» **WHAT TO PRODUCE**
Here the job is to restate every entry word for word.

(Extracted data entries)
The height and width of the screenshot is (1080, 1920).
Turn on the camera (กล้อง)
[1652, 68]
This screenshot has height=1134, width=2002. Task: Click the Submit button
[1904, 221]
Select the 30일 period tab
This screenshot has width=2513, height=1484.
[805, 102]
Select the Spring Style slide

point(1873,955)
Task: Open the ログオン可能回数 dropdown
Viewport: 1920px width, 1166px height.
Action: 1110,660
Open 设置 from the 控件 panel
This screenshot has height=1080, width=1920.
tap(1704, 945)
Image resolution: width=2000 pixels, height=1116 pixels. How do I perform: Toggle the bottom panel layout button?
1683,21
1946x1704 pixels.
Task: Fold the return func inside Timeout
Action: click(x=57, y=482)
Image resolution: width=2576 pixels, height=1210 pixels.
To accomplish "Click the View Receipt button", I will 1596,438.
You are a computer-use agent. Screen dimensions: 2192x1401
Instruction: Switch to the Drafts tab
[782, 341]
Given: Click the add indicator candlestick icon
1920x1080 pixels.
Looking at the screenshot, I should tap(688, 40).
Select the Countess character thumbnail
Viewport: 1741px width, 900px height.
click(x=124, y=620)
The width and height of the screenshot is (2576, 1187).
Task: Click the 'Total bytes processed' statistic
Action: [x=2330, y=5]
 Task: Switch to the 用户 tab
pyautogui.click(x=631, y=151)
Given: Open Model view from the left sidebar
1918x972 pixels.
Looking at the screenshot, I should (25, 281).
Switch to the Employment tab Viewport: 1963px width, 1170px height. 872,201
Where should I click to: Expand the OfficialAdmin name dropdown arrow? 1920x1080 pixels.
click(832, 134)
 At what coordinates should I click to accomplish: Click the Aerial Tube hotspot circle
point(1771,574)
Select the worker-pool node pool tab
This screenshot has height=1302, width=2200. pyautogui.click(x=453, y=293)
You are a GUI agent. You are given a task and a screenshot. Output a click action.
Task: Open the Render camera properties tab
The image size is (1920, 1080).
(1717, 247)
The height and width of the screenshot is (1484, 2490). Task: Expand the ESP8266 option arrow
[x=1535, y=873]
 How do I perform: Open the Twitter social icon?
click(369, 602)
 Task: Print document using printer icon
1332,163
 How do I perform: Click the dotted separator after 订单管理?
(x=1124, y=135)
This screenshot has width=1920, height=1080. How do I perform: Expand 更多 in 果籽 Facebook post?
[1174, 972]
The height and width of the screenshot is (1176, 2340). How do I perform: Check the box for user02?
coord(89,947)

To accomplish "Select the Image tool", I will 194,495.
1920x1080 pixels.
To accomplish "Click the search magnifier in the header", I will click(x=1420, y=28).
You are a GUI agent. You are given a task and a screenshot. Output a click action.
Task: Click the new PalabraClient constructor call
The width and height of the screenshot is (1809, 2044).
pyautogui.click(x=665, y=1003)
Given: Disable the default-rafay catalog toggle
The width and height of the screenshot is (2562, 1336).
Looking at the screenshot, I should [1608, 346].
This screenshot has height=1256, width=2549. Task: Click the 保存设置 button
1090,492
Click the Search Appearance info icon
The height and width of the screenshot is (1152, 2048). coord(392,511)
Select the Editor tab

» **EXERCISE RESPONSE**
The height and width of the screenshot is (1080, 1920).
Turn on the camera (กล้อง)
[1652, 68]
This screenshot has height=1134, width=2002. Task: Click the Submit button
[1904, 221]
Select the 30일 period tab
This screenshot has width=2513, height=1484.
[805, 102]
Select the Spring Style slide

point(1873,955)
Task: Open the ログオン可能回数 dropdown
Viewport: 1920px width, 1166px height.
Action: 1110,660
Open 设置 from the 控件 panel
This screenshot has height=1080, width=1920.
tap(1704, 945)
Image resolution: width=2000 pixels, height=1116 pixels. How do I perform: Toggle the bottom panel layout button?
1683,21
1946x1704 pixels.
Task: Fold the return func inside Timeout
Action: click(x=57, y=482)
Image resolution: width=2576 pixels, height=1210 pixels.
To accomplish "Click the View Receipt button", I will 1596,438.
You are a computer-use agent. Screen dimensions: 2192x1401
Instruction: Switch to the Drafts tab
[782, 341]
Given: Click the add indicator candlestick icon
1920x1080 pixels.
Looking at the screenshot, I should tap(688, 40).
Select the Countess character thumbnail
Viewport: 1741px width, 900px height.
click(x=124, y=620)
The width and height of the screenshot is (2576, 1187).
Task: Click the 'Total bytes processed' statistic
Action: [x=2330, y=5]
 Task: Switch to the 用户 tab
pyautogui.click(x=631, y=151)
Given: Open Model view from the left sidebar
1918x972 pixels.
Looking at the screenshot, I should (25, 281).
Switch to the Employment tab Viewport: 1963px width, 1170px height. 872,201
Where should I click to: Expand the OfficialAdmin name dropdown arrow? 1920x1080 pixels.
click(832, 134)
 At what coordinates should I click to accomplish: Click the Aerial Tube hotspot circle
point(1771,574)
Select the worker-pool node pool tab
This screenshot has height=1302, width=2200. pyautogui.click(x=453, y=293)
You are a GUI agent. You are given a task and a screenshot. Output a click action.
Task: Open the Render camera properties tab
The image size is (1920, 1080).
(1717, 247)
The height and width of the screenshot is (1484, 2490). Task: Expand the ESP8266 option arrow
[x=1535, y=873]
 How do I perform: Open the Twitter social icon?
click(369, 602)
 Task: Print document using printer icon
1332,163
 How do I perform: Click the dotted separator after 订单管理?
(x=1124, y=135)
This screenshot has width=1920, height=1080. How do I perform: Expand 更多 in 果籽 Facebook post?
[1174, 972]
The height and width of the screenshot is (1176, 2340). How do I perform: Check the box for user02?
coord(89,947)

To accomplish "Select the Image tool", I will 194,495.
1920x1080 pixels.
To accomplish "Click the search magnifier in the header", I will click(x=1420, y=28).
You are a GUI agent. You are given a task and a screenshot. Output a click action.
Task: Click the new PalabraClient constructor call
The width and height of the screenshot is (1809, 2044).
pyautogui.click(x=665, y=1003)
Given: Disable the default-rafay catalog toggle
The width and height of the screenshot is (2562, 1336).
Looking at the screenshot, I should [1608, 346].
This screenshot has height=1256, width=2549. Task: Click the 保存设置 button
1090,492
Click the Search Appearance info icon
The height and width of the screenshot is (1152, 2048). coord(392,511)
Select the Editor tab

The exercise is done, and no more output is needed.